Le tableau n’est pas très grand : il doit mesurer quelque chose comme 1,50 m de largeur, en format plutôt étendu avec le dessus cintré ; la Vierge est comme d’habitude à droite, l’ange à gauche et, entre les deux, une porte s’ouvre dans un mur avec un escalier qui tourne.

La colombe laisse derrière elle toute une série d’auréoles en mouvement qui, curieusement, rapetissent au fur et à mesure qu’elle s’approche de Marie. Ce qui est étonnant car, en perspective, c’est habituellement le contraire : ce qui est plus loin est généralement plus petit, et ce qui est plus près est plus grand…

Là, c’est exactement le contraire, ce qui veut dire que cette série d’auréoles indique le mouvement de la colombe, un peu comme un nuage de poussière déclenché par un cheval qui court est plus épais ou plus gros loin du cheval que près du cheval.

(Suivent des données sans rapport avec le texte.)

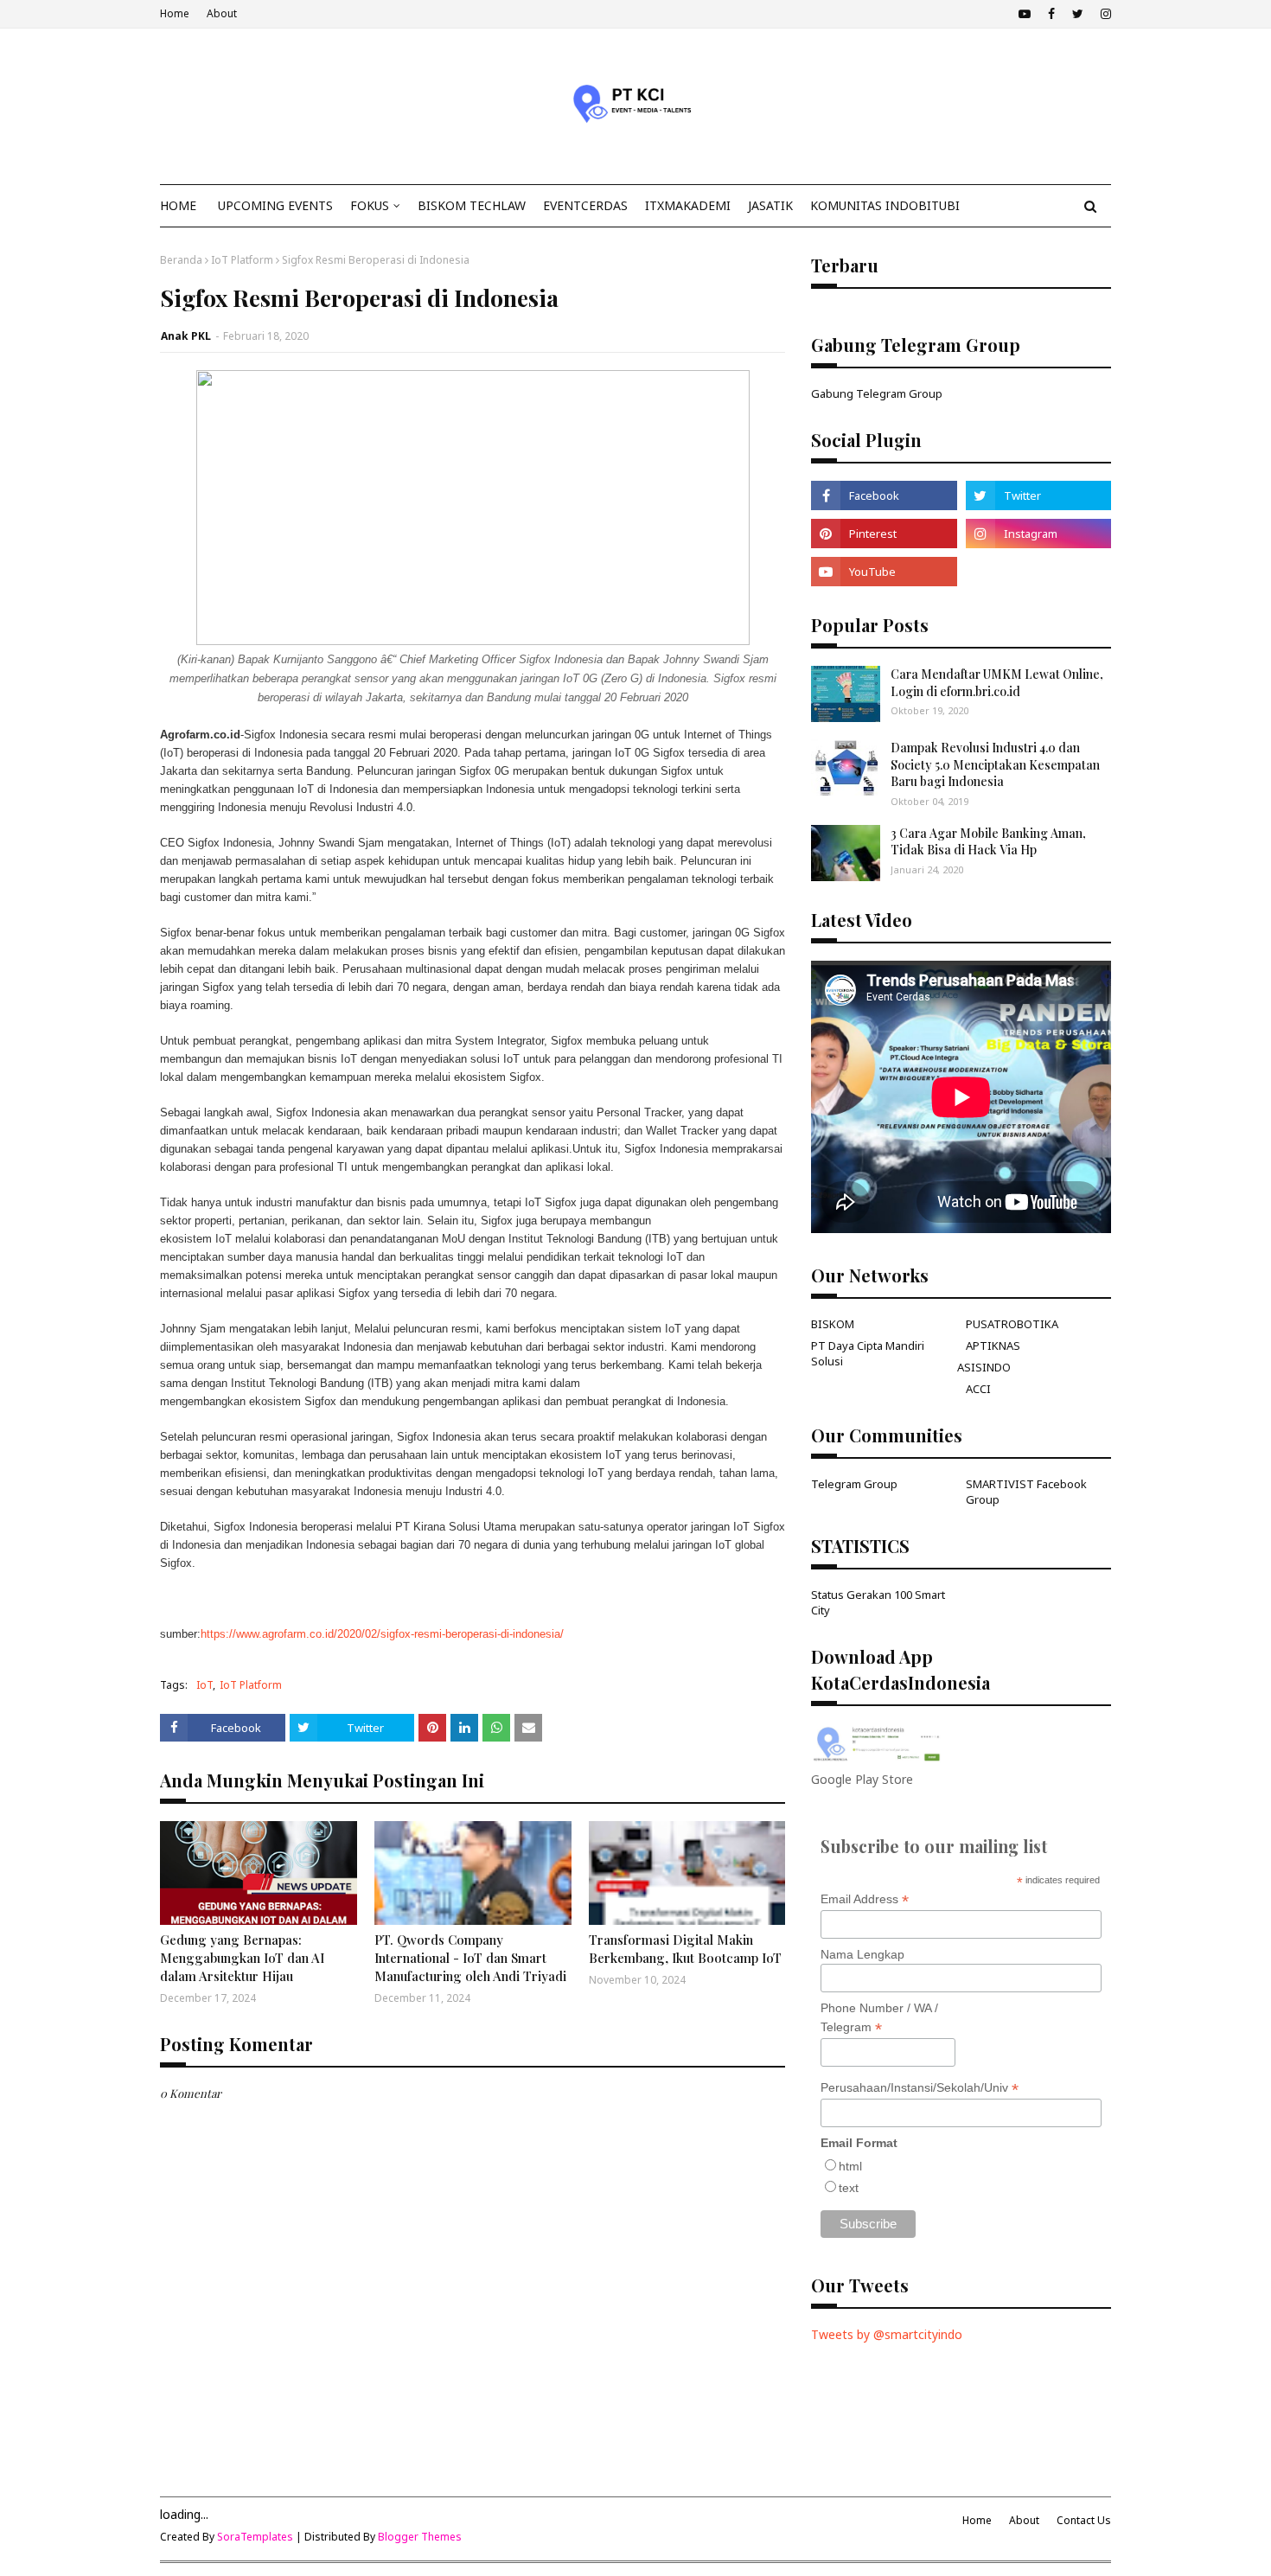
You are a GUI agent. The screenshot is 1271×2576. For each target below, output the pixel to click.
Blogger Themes (420, 2536)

Ce nuage d’auréoles, qui grandit au fur et à mesure que s’en éloigne la colombe, est une magnifique idée de Filippo Lippi utilisée pour indiquer le mouvement. La colombe s’est arrêtée face à Marie et, du bec entrouvert, jaillissent des rayons d’or dont l’un va très précisément frapper le ventre de Marie qui a le regard baissé.

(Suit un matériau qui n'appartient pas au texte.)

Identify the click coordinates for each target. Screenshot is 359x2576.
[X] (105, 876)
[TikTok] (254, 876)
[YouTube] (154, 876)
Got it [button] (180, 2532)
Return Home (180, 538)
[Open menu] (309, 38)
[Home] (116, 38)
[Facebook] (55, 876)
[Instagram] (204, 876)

Dans les plis de la robe de Marie – lieu sacro-saint par excellence – il y a un trou, disons une boutonnière. Le peintre Filippo Lippi a peint une minuscule boutonnière à l’intérieur des plis de la robe de Marie et c’est par cette boutonnière que le rayon d’or vient frapper le ventre de Marie.

Je dois dire que ce n’est pas moi qui ai vu cette boutonnière. C’est un collègue américain – Samuel Y Edgerton junior – qui a publié un très bel article, très savant et passionnant où il montre que, dans le fond, cette boutonnière — et ce système de rayons d’or, avec un rayon venant frapper perpendiculairement le ventre Marie — correspond à une théorie de l’optique médiévale qui était une métaphore de la grâce divine qui frappe perpendiculairement la terre à Jérusalem et, au fur et à mesure qu’on s’éloigne de Jérusalem, la grâce divine diminue, parce qu’on éloigne du point d’impact direct et vertical de Dieu.

Je ne dirais pas que cet article très beau ait été pour moi très convaincant, car s’il avait été convaincant, on aurait eut d’autres exemples d’un tel rayon d’or venant frapper juste perpendiculairement la robe de Marie avec une boutonnière faite pour pour laisser passer ce rayon… Or non seulement il y a pas eut un seul autre exemple, mais le tableau de Filippo Lippi était placé au-dessus d’une porte, et donc personne ne pouvait voir ce détail ! On peut le voir aujourd’hui parce qu’il est à la National Gallery de Londres, mais à l’époque, au XVe siècle, il était hors de question que qui ce soit puisse voir cette boutonnière dissimulée dans les plis de la robe de Marie ! Avant de lire l’article d’Edgerton, j’avais personnellement fait une autre hypothèse qui n’a pas été remise en cause par son article : je pensais que cette boutonnière avait été peinte pour ne pas être vue. Ou — ce qui revient à peu près au même — qu’elle n’avait pas été peinte pour être vue. Elle est un secret du peintre dans son tableau, un élément intime de la peinture où le peintre peint sa relation intime avec ce qu’il est en train de représenter…”

Daniel Arasse, Histoires de peintures.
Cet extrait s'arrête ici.